▶ _Problem to solve_
Leave out the pictures, and copy exactly the lines from the line with "Task: Toggle the SEOquake switch off" through the last line of the data below.
============
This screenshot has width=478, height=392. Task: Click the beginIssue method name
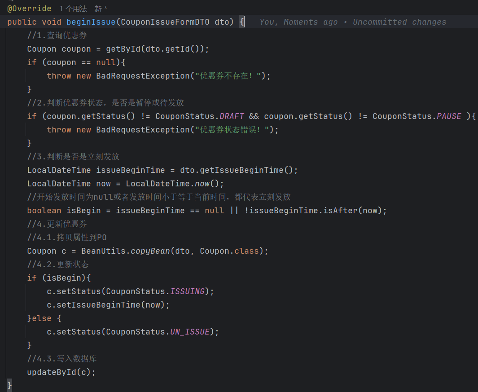coord(91,22)
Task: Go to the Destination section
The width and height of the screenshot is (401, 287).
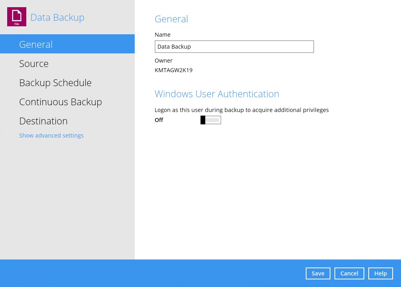Action: tap(43, 121)
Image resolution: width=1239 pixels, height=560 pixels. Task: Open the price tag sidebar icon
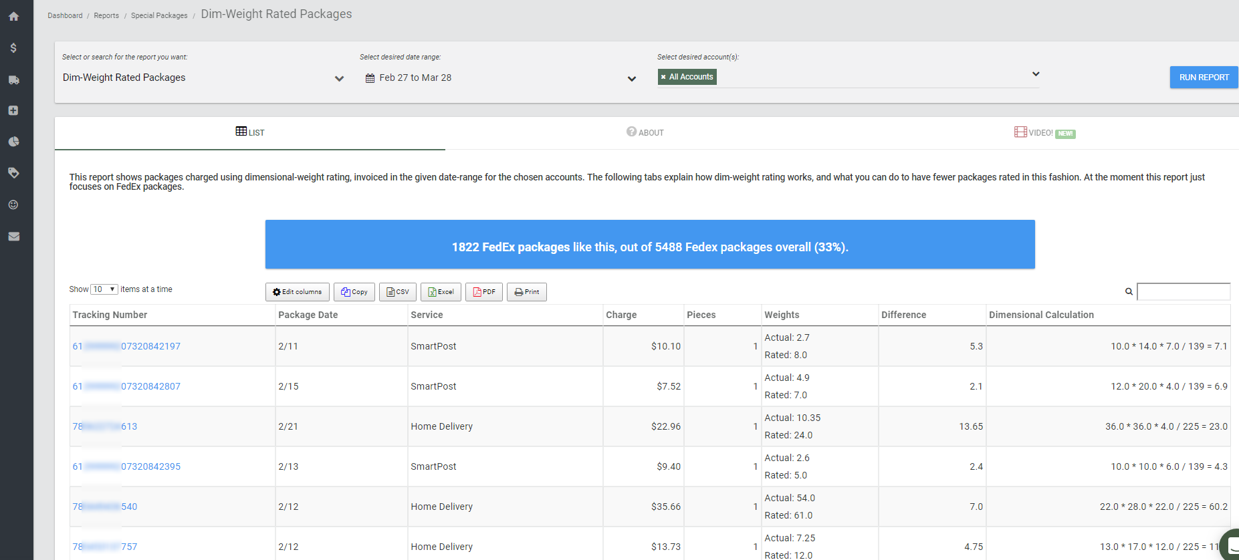13,173
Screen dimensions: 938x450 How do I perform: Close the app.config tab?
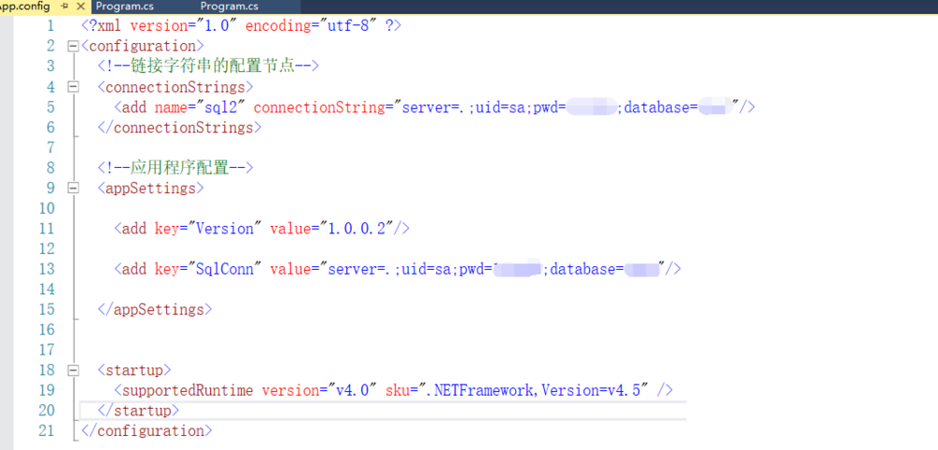coord(80,6)
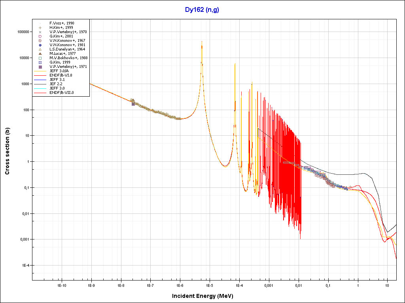Click the plus marker for H.Kim+, 1999
The image size is (405, 303).
40,28
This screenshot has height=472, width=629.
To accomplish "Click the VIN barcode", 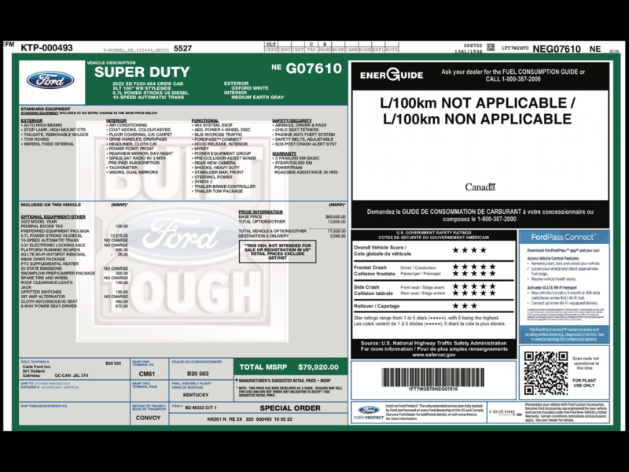I will click(433, 378).
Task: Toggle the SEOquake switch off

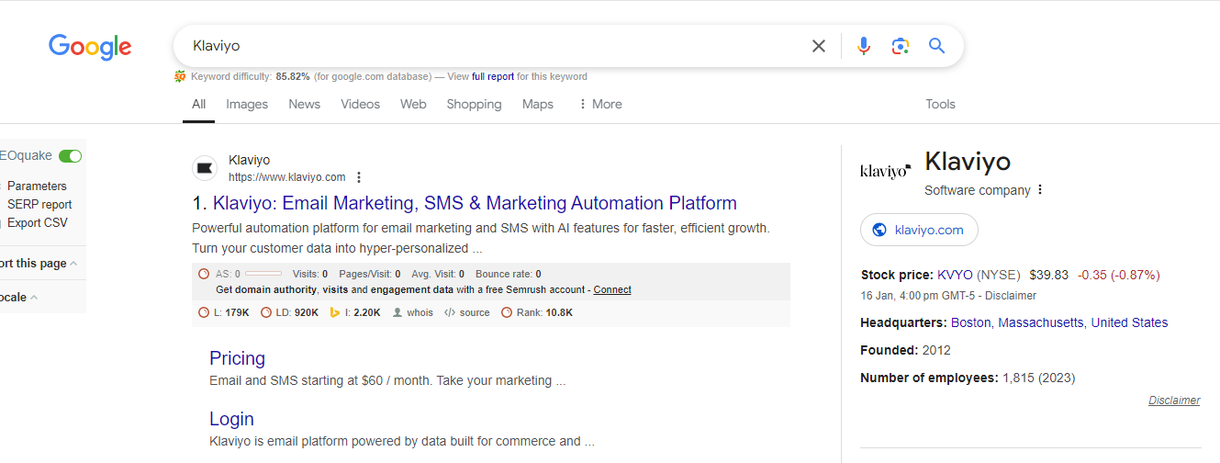Action: click(x=70, y=156)
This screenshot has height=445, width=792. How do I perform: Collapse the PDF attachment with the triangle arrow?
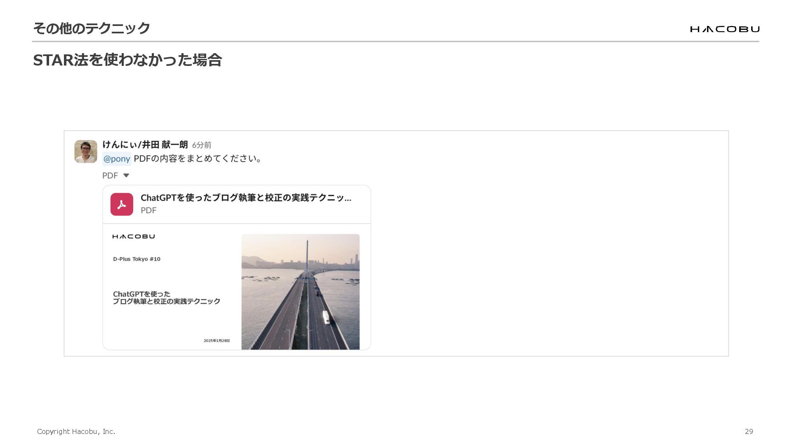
============
▶ _Task output_
Task: Toggle the SEOquake switch off

Action: click(x=70, y=156)
This screenshot has height=445, width=792. How do I perform: Collapse the PDF attachment with the triangle arrow?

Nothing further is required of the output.